Your objective: Quote all of the following lines word for word, from the first one to the last.

Item-locating records:
────────────────────────────────────────
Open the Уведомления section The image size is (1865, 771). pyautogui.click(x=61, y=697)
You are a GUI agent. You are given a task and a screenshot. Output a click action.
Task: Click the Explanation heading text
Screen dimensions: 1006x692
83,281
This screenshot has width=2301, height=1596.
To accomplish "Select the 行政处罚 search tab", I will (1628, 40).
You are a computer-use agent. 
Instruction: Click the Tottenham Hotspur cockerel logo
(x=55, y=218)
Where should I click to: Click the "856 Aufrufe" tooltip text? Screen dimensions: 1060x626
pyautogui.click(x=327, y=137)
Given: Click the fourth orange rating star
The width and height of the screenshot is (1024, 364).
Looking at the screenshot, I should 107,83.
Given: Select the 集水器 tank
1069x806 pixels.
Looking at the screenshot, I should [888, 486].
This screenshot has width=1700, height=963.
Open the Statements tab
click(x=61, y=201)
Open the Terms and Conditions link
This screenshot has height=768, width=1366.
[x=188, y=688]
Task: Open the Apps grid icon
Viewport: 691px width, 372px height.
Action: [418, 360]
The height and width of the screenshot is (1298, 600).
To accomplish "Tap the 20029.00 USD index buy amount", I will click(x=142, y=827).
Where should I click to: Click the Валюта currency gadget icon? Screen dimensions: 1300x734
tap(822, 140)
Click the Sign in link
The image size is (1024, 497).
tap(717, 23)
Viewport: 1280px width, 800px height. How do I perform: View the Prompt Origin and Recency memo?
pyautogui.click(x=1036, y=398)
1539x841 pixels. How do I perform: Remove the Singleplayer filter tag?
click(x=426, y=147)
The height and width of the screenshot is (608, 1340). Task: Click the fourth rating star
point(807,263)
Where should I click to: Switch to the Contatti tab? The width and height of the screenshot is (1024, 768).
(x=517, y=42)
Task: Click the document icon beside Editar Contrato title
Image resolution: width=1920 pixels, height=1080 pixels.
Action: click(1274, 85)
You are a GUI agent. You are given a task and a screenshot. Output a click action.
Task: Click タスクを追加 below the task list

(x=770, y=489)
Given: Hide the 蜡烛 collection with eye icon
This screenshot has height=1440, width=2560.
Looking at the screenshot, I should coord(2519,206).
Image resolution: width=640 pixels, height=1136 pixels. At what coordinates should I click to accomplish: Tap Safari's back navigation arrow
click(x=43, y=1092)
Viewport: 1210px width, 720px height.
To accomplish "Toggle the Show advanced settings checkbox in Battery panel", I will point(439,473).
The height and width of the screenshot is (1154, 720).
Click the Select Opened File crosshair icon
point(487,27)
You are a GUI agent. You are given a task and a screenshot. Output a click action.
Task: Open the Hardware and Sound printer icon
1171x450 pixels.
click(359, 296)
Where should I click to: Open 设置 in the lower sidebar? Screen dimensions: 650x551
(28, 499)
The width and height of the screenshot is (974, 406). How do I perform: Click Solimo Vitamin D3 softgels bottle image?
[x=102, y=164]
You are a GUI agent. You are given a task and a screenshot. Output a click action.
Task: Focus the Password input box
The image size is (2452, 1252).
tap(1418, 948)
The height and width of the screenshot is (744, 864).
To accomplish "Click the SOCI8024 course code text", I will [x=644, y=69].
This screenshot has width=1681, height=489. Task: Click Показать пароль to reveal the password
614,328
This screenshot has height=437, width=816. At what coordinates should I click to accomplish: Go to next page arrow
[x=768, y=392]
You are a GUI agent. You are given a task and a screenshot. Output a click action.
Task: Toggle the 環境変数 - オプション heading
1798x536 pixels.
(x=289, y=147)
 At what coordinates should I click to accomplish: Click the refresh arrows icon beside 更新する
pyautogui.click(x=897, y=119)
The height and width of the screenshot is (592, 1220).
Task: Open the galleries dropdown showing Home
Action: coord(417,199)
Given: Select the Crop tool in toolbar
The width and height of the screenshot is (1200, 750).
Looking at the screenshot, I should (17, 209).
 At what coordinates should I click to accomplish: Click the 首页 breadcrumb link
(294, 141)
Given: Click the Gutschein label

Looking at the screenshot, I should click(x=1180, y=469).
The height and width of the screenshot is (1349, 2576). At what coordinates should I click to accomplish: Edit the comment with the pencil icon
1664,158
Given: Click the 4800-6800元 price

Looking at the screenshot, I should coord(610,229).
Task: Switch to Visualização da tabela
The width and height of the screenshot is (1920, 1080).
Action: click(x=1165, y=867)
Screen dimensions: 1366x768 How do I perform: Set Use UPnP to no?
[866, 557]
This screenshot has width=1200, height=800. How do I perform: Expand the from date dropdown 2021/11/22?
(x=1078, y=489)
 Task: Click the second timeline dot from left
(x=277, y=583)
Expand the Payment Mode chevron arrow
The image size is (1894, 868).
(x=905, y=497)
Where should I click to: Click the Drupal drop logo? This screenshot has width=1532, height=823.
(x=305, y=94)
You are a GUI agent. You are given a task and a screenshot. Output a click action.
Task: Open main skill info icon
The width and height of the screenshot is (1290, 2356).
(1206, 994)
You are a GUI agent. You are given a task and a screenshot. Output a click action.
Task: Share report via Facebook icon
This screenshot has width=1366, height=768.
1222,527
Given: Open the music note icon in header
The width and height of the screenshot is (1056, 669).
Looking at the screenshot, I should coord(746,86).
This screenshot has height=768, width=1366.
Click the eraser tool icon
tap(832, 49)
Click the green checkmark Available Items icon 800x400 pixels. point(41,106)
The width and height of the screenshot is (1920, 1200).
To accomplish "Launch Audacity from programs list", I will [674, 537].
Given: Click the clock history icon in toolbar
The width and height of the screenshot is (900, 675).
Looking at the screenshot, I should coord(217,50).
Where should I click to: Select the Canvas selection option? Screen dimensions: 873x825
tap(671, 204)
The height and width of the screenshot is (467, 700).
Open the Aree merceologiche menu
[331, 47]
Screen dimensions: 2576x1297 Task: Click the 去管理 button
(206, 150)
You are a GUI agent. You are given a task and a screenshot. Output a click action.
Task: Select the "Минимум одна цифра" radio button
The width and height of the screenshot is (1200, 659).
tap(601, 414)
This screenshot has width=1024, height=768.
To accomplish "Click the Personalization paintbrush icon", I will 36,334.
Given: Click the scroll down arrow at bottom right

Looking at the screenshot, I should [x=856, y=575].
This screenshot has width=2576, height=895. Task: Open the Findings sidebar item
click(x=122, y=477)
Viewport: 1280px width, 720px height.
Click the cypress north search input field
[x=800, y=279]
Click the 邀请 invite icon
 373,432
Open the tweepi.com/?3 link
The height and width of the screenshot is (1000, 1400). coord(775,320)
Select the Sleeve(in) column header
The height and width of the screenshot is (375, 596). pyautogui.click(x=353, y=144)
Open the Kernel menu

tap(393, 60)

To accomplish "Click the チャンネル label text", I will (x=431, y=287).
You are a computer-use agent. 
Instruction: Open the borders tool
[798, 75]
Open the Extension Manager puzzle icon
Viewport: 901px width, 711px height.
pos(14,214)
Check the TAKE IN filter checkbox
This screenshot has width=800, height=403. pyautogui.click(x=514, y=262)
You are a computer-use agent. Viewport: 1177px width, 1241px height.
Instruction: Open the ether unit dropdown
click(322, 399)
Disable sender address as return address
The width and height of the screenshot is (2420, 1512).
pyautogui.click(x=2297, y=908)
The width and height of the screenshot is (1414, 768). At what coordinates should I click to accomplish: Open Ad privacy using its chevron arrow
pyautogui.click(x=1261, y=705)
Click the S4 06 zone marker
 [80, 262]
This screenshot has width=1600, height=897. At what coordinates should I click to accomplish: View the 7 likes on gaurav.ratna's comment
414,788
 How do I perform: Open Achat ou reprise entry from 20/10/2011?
────────────────────────────────────────
Result:
Open the Уведомления section The image size is (1865, 771). pyautogui.click(x=61, y=697)
You are a GUI agent. You are given a task and a screenshot. Output a click action.
Task: Click the Explanation heading text
Screen dimensions: 1006x692
83,281
This screenshot has width=2301, height=1596.
To accomplish "Select the 行政处罚 search tab", I will (1628, 40).
You are a computer-use agent. 
Instruction: Click the Tottenham Hotspur cockerel logo
(x=55, y=218)
Where should I click to: Click the "856 Aufrufe" tooltip text? Screen dimensions: 1060x626
pyautogui.click(x=327, y=137)
Given: Click the fourth orange rating star
The width and height of the screenshot is (1024, 364).
Looking at the screenshot, I should 107,83.
Given: Select the 集水器 tank
1069x806 pixels.
Looking at the screenshot, I should [888, 486].
This screenshot has width=1700, height=963.
Open the Statements tab
click(x=61, y=201)
Open the Terms and Conditions link
This screenshot has height=768, width=1366.
[x=188, y=688]
Task: Open the Apps grid icon
Viewport: 691px width, 372px height.
Action: [418, 360]
The height and width of the screenshot is (1298, 600).
To accomplish "Tap the 20029.00 USD index buy amount", I will click(x=142, y=827).
Where should I click to: Click the Валюта currency gadget icon? Screen dimensions: 1300x734
tap(822, 140)
Click the Sign in link
The image size is (1024, 497).
tap(717, 23)
Viewport: 1280px width, 800px height. How do I perform: View the Prompt Origin and Recency memo?
pyautogui.click(x=1036, y=398)
1539x841 pixels. How do I perform: Remove the Singleplayer filter tag?
click(x=426, y=147)
The height and width of the screenshot is (608, 1340). Task: Click the fourth rating star
point(807,263)
Where should I click to: Switch to the Contatti tab? The width and height of the screenshot is (1024, 768).
(x=517, y=42)
Task: Click the document icon beside Editar Contrato title
Image resolution: width=1920 pixels, height=1080 pixels.
Action: click(1274, 85)
You are a GUI agent. You are given a task and a screenshot. Output a click action.
Task: Click タスクを追加 below the task list

(x=770, y=489)
Given: Hide the 蜡烛 collection with eye icon
This screenshot has height=1440, width=2560.
Looking at the screenshot, I should coord(2519,206).
Image resolution: width=640 pixels, height=1136 pixels. At what coordinates should I click to accomplish: Tap Safari's back navigation arrow
click(x=43, y=1092)
Viewport: 1210px width, 720px height.
To accomplish "Toggle the Show advanced settings checkbox in Battery panel", I will point(439,473).
The height and width of the screenshot is (1154, 720).
Click the Select Opened File crosshair icon
point(487,27)
You are a GUI agent. You are given a task and a screenshot. Output a click action.
Task: Open the Hardware and Sound printer icon
1171x450 pixels.
click(359, 296)
Where should I click to: Open 设置 in the lower sidebar? Screen dimensions: 650x551
(28, 499)
The width and height of the screenshot is (974, 406). How do I perform: Click Solimo Vitamin D3 softgels bottle image?
[x=102, y=164]
You are a GUI agent. You are given a task and a screenshot. Output a click action.
Task: Focus the Password input box
The image size is (2452, 1252).
tap(1418, 948)
The height and width of the screenshot is (744, 864).
To accomplish "Click the SOCI8024 course code text", I will [x=644, y=69].
This screenshot has width=1681, height=489. Task: Click Показать пароль to reveal the password
614,328
This screenshot has height=437, width=816. At what coordinates should I click to accomplish: Go to next page arrow
[x=768, y=392]
You are a GUI agent. You are given a task and a screenshot. Output a click action.
Task: Toggle the 環境変数 - オプション heading
1798x536 pixels.
(x=289, y=147)
 At what coordinates should I click to accomplish: Click the refresh arrows icon beside 更新する
pyautogui.click(x=897, y=119)
The height and width of the screenshot is (592, 1220).
Task: Open the galleries dropdown showing Home
Action: coord(417,199)
Given: Select the Crop tool in toolbar
The width and height of the screenshot is (1200, 750).
Looking at the screenshot, I should (17, 209).
 At what coordinates should I click to accomplish: Click the 首页 breadcrumb link
(294, 141)
Given: Click the Gutschein label

Looking at the screenshot, I should click(x=1180, y=469).
The height and width of the screenshot is (1349, 2576). At what coordinates should I click to accomplish: Edit the comment with the pencil icon
1664,158
Given: Click the 4800-6800元 price

Looking at the screenshot, I should coord(610,229).
Task: Switch to Visualização da tabela
The width and height of the screenshot is (1920, 1080).
Action: click(x=1165, y=867)
Screen dimensions: 1366x768 How do I perform: Set Use UPnP to no?
[866, 557]
This screenshot has width=1200, height=800. How do I perform: Expand the from date dropdown 2021/11/22?
(x=1078, y=489)
 Task: Click the second timeline dot from left
(x=277, y=583)
Expand the Payment Mode chevron arrow
The image size is (1894, 868).
(x=905, y=497)
Where should I click to: Click the Drupal drop logo? This screenshot has width=1532, height=823.
(x=305, y=94)
You are a GUI agent. You are given a task and a screenshot. Output a click action.
Task: Open main skill info icon
The width and height of the screenshot is (1290, 2356).
(1206, 994)
You are a GUI agent. You are given a task and a screenshot. Output a click action.
Task: Share report via Facebook icon
This screenshot has width=1366, height=768.
1222,527
Given: Open the music note icon in header
The width and height of the screenshot is (1056, 669).
Looking at the screenshot, I should coord(746,86).
This screenshot has height=768, width=1366.
Click the eraser tool icon
tap(832, 49)
Click the green checkmark Available Items icon 800x400 pixels. point(41,106)
The width and height of the screenshot is (1920, 1200).
To accomplish "Launch Audacity from programs list", I will [674, 537].
Given: Click the clock history icon in toolbar
The width and height of the screenshot is (900, 675).
Looking at the screenshot, I should coord(217,50).
Where should I click to: Select the Canvas selection option? Screen dimensions: 873x825
tap(671, 204)
The height and width of the screenshot is (467, 700).
Open the Aree merceologiche menu
[331, 47]
Screen dimensions: 2576x1297 Task: Click the 去管理 button
(206, 150)
You are a GUI agent. You are given a task and a screenshot. Output a click action.
Task: Select the "Минимум одна цифра" radio button
The width and height of the screenshot is (1200, 659).
tap(601, 414)
This screenshot has width=1024, height=768.
To accomplish "Click the Personalization paintbrush icon", I will 36,334.
Given: Click the scroll down arrow at bottom right

Looking at the screenshot, I should [x=856, y=575].
This screenshot has width=2576, height=895. Task: Open the Findings sidebar item
click(x=122, y=477)
Viewport: 1280px width, 720px height.
Click the cypress north search input field
[x=800, y=279]
Click the 邀请 invite icon
 373,432
Open the tweepi.com/?3 link
The height and width of the screenshot is (1000, 1400). coord(775,320)
Select the Sleeve(in) column header
The height and width of the screenshot is (375, 596). pyautogui.click(x=353, y=144)
Open the Kernel menu

tap(393, 60)

To accomplish "Click the チャンネル label text", I will (x=431, y=287).
You are a computer-use agent. 
Instruction: Open the borders tool
[798, 75]
Open the Extension Manager puzzle icon
Viewport: 901px width, 711px height.
pos(14,214)
Check the TAKE IN filter checkbox
This screenshot has width=800, height=403. pyautogui.click(x=514, y=262)
You are a computer-use agent. Viewport: 1177px width, 1241px height.
Instruction: Open the ether unit dropdown
click(322, 399)
Disable sender address as return address
The width and height of the screenshot is (2420, 1512).
pyautogui.click(x=2297, y=908)
The width and height of the screenshot is (1414, 768). At what coordinates should I click to accomplish: Open Ad privacy using its chevron arrow
pyautogui.click(x=1261, y=705)
Click the S4 06 zone marker
 [80, 262]
This screenshot has width=1600, height=897. At what coordinates should I click to accomplish: View the 7 likes on gaurav.ratna's comment
414,788
 How do I perform: Open Achat ou reprise entry from 20/10/2011?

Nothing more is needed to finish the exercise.